My Three Great Teachers
June 13, 2011One day a friend of mine took me to see a bio-dynamic farm in Forest Row. It was the year 2000 and foot and mouth disease was rampant across England so unfortunately the farm was closed to visitors and we had to settle with going to the shop in the village that sells their produce. The shop, as well as selling fruit and veg, sells books, half of which seemed to be about the work of Rudolf Steiner. In my ignorance, I’d never heard of the man but he was obviously all the rage (Forest Row is where the ley lines meet and attracts all sorts of occult following, some good some not so good) and so I couldn’t leave without buying a book.
The book I bought was a compilation of his lectures put together to mark the millennium. Each lecture was on a different subject and so a good introduction to his work. I was fascinated by all that he spoke of and was immediately hooked, in particular by a lecture on the ‘Evolution of Consciousness’, so much so that I went out and bought his book solely devoted to that topic.
Rudolf Steiner lived in the latter half of the nineteenth century, and the beginning of the twentieth, and pursued a lifetime’s work into spiritual science, or as he coined it, ‘Anthroposophy’. He realised that answers to the big questions in life could neither be found by following the churches teachings nor through the path of modern science. We live in a time that seems devoid of spiritual understanding and I too had long sought a higher understanding of life. My father believes we are like computers, in that when they are old and knackered, you throw them in the skip and they cease to exist. This is the same attitude that leads people to think that all life on earth exists as some freak accident that began in a big bang. I’d always been inclined to think that there was more to it, but it was Rudolf Steiner that taught me that we are eternal spiritual beings that evolve in our consciousness through the ages. Rudolf Steiner is my first great teacher.
My second great teacher is Victor Schauberger. He was an Austrian forester who lived in the first half of the twentieth century. He spent his formative years watching the trout in the mountain streams and was spellbound by the way in which they held their position in fast flowing water, remaining almost motionless, and effortlessly climbed up waterfalls in a manner that no amount of physical thrust could explain. He developed an incredibly deep understanding of the workings of nature and spent much of his life trying to convince the scientific community of the error of their ways, and to the terrible damage they were causing to the forests and rivers of Europe, with little success. He sadly died a disillusioned man and took much of his knowledge with him to his grave, but the letters and articles he wrote give us an insight into how man must learn to work with nature in all fields of activity; water, forestry, agriculture, energy and transport.

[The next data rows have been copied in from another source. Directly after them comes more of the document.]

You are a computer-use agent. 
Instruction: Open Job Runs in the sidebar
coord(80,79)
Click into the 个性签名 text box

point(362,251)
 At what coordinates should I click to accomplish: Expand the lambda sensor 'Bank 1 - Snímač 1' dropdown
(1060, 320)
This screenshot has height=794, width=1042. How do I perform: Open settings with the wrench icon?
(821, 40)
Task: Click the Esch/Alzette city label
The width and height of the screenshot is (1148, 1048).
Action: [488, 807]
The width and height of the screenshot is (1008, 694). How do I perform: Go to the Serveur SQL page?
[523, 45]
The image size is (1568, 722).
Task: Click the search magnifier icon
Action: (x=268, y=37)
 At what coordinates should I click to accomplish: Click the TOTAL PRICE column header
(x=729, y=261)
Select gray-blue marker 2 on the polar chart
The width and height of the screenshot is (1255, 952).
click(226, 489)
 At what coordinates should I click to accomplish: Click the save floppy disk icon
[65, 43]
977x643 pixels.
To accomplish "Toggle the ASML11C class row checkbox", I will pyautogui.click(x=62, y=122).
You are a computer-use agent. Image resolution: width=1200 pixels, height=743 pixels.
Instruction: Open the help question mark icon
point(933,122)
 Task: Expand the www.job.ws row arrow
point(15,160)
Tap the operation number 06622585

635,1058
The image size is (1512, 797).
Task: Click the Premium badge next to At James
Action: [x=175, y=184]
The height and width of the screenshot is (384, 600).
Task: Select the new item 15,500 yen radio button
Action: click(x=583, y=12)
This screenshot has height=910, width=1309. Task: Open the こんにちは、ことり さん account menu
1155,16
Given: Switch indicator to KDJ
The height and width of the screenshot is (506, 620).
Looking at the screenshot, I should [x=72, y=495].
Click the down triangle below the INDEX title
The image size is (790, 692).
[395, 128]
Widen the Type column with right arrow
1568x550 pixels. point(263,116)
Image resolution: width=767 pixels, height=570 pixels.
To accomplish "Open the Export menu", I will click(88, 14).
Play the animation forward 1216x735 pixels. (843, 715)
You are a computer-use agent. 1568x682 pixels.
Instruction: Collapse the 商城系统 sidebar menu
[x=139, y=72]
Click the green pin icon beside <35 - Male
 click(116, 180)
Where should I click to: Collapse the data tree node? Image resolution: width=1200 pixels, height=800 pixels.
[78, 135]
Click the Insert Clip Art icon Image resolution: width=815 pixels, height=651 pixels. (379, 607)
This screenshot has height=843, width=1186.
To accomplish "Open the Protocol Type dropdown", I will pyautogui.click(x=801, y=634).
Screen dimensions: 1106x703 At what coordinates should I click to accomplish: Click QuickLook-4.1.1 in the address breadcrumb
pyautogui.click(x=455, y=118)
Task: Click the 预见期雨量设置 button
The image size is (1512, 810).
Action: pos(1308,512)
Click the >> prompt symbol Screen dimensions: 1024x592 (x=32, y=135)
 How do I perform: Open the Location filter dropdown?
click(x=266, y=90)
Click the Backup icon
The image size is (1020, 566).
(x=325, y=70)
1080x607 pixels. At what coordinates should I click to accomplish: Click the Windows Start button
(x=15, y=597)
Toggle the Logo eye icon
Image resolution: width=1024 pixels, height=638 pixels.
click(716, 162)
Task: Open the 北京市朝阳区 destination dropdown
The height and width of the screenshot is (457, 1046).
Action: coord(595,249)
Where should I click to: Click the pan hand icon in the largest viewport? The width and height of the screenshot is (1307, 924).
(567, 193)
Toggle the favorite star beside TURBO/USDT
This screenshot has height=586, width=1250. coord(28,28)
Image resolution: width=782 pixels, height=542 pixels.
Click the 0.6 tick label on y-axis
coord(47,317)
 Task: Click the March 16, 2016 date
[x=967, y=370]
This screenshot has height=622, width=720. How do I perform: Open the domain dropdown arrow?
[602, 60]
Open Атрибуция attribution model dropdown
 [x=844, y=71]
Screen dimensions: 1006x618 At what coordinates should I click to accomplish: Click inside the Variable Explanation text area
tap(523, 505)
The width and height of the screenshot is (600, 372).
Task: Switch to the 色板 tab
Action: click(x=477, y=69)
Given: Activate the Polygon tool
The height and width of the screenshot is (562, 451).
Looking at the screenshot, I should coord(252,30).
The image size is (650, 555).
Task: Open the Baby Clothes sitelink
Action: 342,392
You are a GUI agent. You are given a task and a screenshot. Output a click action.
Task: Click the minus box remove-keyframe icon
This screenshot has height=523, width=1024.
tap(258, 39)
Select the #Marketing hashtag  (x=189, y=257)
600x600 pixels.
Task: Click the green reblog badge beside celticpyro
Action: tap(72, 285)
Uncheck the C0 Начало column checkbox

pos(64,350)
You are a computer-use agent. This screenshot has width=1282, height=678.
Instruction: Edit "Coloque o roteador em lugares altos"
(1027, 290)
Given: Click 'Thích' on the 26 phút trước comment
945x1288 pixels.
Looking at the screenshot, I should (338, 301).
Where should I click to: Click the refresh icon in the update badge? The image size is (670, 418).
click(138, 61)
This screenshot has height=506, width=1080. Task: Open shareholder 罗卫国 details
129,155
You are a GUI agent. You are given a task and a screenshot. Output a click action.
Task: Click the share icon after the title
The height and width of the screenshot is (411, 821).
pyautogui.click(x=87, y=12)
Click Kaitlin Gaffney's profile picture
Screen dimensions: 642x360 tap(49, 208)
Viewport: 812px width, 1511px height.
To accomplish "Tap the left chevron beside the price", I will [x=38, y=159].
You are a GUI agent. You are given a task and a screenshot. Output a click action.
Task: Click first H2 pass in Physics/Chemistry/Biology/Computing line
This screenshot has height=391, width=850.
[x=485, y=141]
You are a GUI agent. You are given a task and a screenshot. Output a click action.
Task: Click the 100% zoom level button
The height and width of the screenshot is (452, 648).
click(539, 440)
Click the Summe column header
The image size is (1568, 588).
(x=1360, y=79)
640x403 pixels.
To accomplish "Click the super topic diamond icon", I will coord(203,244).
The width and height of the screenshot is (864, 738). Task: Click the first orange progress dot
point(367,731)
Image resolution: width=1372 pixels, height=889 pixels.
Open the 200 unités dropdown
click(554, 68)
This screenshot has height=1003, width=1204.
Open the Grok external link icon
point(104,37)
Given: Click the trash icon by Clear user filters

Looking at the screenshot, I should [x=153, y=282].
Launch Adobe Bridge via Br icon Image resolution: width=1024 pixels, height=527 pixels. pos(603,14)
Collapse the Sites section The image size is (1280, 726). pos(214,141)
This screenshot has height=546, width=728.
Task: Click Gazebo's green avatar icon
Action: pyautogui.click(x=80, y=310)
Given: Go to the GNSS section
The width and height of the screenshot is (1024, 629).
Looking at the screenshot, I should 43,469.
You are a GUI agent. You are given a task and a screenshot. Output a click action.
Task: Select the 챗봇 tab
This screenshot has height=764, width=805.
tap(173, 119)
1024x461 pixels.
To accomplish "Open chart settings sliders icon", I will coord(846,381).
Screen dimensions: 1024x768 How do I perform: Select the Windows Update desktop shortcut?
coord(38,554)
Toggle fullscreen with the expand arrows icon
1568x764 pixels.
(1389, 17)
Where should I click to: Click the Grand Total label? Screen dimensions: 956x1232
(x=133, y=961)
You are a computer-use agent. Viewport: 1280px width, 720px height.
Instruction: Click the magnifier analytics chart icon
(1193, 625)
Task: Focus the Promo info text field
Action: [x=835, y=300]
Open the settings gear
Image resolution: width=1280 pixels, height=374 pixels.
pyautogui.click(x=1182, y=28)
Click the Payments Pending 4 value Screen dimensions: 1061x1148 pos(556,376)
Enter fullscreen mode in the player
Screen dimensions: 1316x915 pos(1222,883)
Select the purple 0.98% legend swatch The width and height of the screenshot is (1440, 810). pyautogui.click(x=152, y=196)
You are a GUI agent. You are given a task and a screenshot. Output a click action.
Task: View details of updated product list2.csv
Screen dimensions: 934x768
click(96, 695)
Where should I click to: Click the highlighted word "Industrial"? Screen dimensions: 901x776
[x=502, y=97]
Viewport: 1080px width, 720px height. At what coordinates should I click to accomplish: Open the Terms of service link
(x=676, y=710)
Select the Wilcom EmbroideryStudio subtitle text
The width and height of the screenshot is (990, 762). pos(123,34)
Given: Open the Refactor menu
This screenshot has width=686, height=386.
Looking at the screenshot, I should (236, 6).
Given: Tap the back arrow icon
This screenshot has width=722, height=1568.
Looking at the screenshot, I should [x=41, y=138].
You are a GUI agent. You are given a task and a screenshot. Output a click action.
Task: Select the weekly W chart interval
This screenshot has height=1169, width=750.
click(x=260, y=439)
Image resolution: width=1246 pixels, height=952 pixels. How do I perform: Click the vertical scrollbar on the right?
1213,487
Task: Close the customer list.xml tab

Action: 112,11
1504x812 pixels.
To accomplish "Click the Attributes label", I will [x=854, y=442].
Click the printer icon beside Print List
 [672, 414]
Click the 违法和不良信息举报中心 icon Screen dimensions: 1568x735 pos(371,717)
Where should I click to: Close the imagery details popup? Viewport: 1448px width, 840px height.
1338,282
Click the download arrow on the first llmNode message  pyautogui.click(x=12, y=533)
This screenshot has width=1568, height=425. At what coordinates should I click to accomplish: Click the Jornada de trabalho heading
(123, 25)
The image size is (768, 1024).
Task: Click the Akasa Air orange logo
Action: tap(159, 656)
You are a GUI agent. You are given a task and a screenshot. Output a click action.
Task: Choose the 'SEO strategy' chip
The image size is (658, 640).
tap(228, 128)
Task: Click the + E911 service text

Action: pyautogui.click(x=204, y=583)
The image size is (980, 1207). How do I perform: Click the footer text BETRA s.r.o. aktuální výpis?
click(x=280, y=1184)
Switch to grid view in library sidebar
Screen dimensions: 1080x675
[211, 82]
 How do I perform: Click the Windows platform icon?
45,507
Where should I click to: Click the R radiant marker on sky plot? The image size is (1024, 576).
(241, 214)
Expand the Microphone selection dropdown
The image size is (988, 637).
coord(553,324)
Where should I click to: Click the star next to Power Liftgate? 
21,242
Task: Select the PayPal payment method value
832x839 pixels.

I have a passion for living closely in touch with nature. I have a garden and a field, keep sheep and geese and do my best to manage all this in nature’s ways. Victor Schauberger spoke of the ‘senseless toil’ of man in the way we go about our work and I have always borne this in mind when managing the land. He realised that much of man’s techniques were so contrary to nature that they were counter productive, something that I cannot afford to be when working the land from a life of wheelchair use.
Most importantly, Victor Schauberger enabled me to understand the manner in which science is leading us down a blind alley. We all know that the technological way of our civilization is threatening the very fabric of life and yet people put their hope in science, when it is the scientific thinking, of the intellect, that is leading us to destruction. Only by building upon the work of Victor Schauberger can we turn a corner, so we must strive to gain that intuitive awareness of nature’s formative processes and build life anew.
Last, but not least, we come to my only living teacher, Leonid Blyum. Just as Victor Schauberger taught me to understand nature in a way that scientists cannot, so has Leonid Blyum taught me to understand the body I live in, in a way that the health profession fails to envisage. It is that same scientific thinking that blinds them to the reality of a living structure. Their entire knowledge of the structure of the body is based upon the dissection of corpses, but it is impossible to understand a living structure by examining a dead one. This has led to the view of the body as an inert structure, miraculously formed by the notion of genetics, rather than a living structure shaped by the bio-mechanical forces within it.
Our doctors use surgery to attempt to re-form distorted bodies rather than address the poor bio-mechanics that have resulted in the deformation. They address the bio-chemical level of the body through the use of drugs, but fail to see that the bio-chemical level is hierarchically dependent upon the bio-mechanical level and that problems are always rooted in higher, bio-mechanical weaknesses. Our doctors answers to all our ills are to ‘cut it’ or ‘drug it’ and yet both these approaches are often misguided. Only through gaining a conceptual understanding of the body and its hierarchical structural levels can we find a better way and that is what I am doing, working to heal my body from paraplegia, under the guidance of Leonid Blyum.